We found the Moose Lodge in one of the suburbs of Oklahoma City. (Roger had join just before our trip, for this particular purpose.) As Roger’s good luck would have it, the “governor” of the lodge was one of the first people we met. He was very gracious. After talking for awhile, he heartily agreed for us to use their electric hookup for the night. We had planned to eat dinner there, but the kitchen is undergoing repair, so it will be some time before meals will be served again.
This evening Roger tried to reach Bill Westmoreland, a classmate who could not make it to our 50 year high school reunion. Though he couldn’t get a phone number, he was able to get a work e-mail. He sent him a message that we were in town and would like to see him.
Posted by Roger at 11:39 AM
Monday, July 11, 2016
July 2, 2016
After breakfast we started our hike through the “Little River Canyon” at Hovenweep National Monument. It is a relatively small canyon, but their “claims to fame” are the remains of puebloan dwellings made out of thick bricks, two bricks wide. They date back 700 years. One of the most interesting revelations about these structures is that they have “openings that, during solstice and equinox, admit shafts with sunlight”. The puebloan people have used this as a type of calendar to determine planting and harvesting times.
Towers may have been used as signaling stations, a way of communicating with members of the community. There are living areas, work rooms, ceremonial chambers and storage buildings. Defense may also have been a consideration with some of the brick towers. The construction certainly does show how talented the masons were.

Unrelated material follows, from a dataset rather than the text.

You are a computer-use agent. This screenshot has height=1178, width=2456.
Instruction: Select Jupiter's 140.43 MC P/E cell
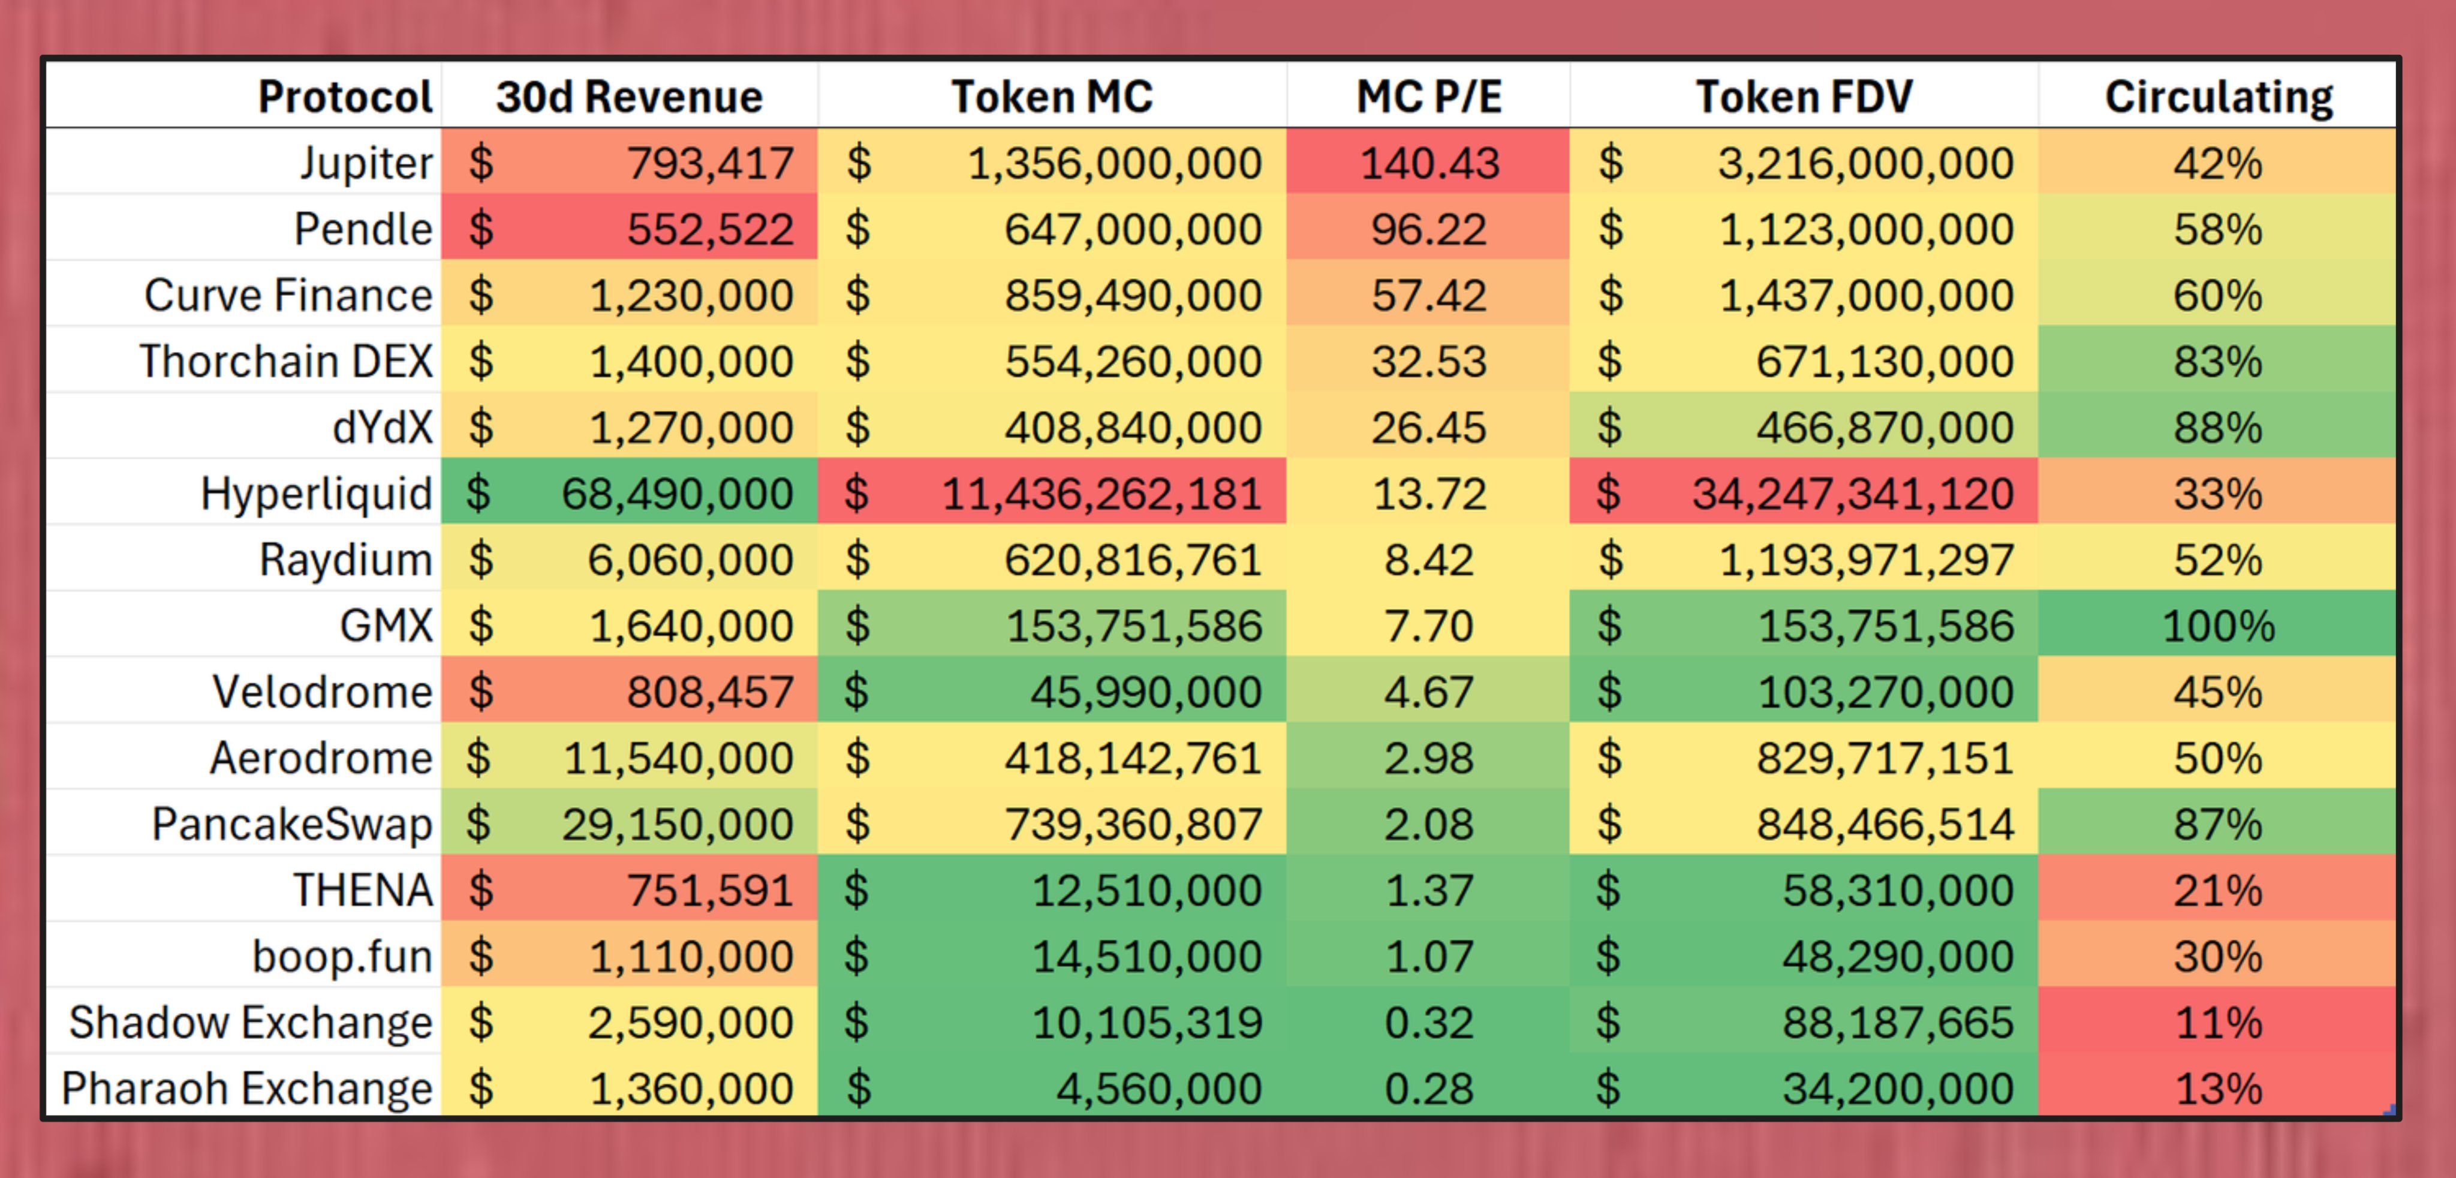coord(1428,162)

The name Hovenweep was actually chosen by a pioneer photographer named William Henry Jackson in 1874. It is a Ute/Paiute word that means “deserted valley”.
Sunday, July 3, 2016
We left Hovenweep at 11:00 am, taking a different route back to Cortez, Colorado. Along the way we did some bird watching, but had to take photos, hoping when we enlarged them on the computer, maybe we can identify them. I have to admit that it felt good to get back to farmland again. The dry sage brush landscape frightened me a little.
We found a nice RV park that allows a Passport America discount. It isn’t fancy, but is very clean. It has full hookups, so we could fill up our water tank. We took down our bikes and rode them to the little church for evening Mass. After dinner we updated the blog with our pictures, because the RV park has Wifi. So, if you haven’t checked it in awhile, you might enjoy the pictures we have added.
Monday, July 4th, 2016
Roger spent quite a bit of time wiping the dust from the inside of the front of the RV. Then he cleaned off the outside, as well. I vacuumed and swept. We both feel so much better starting out the day with a cleaner “house”. Now we are “good to go”.
Today we are returning to Mesa Verde National Park, because Roger can get additional credit for transmitting here again, because it has been over 24 hours since he last activated this sight. We also admit we will enjoy postponing the heat one more day. As we climbed the mountain, we noted that the landscape is quite different from what we have seen. There are few trees, but the land is covered with tall green shrubs, so the contrast of the light brown rocks and dark green is very pleasant. We drove to the second lookout, Park Point, at 8572 feet, and Roger transmitted, as this is the highest point in the park.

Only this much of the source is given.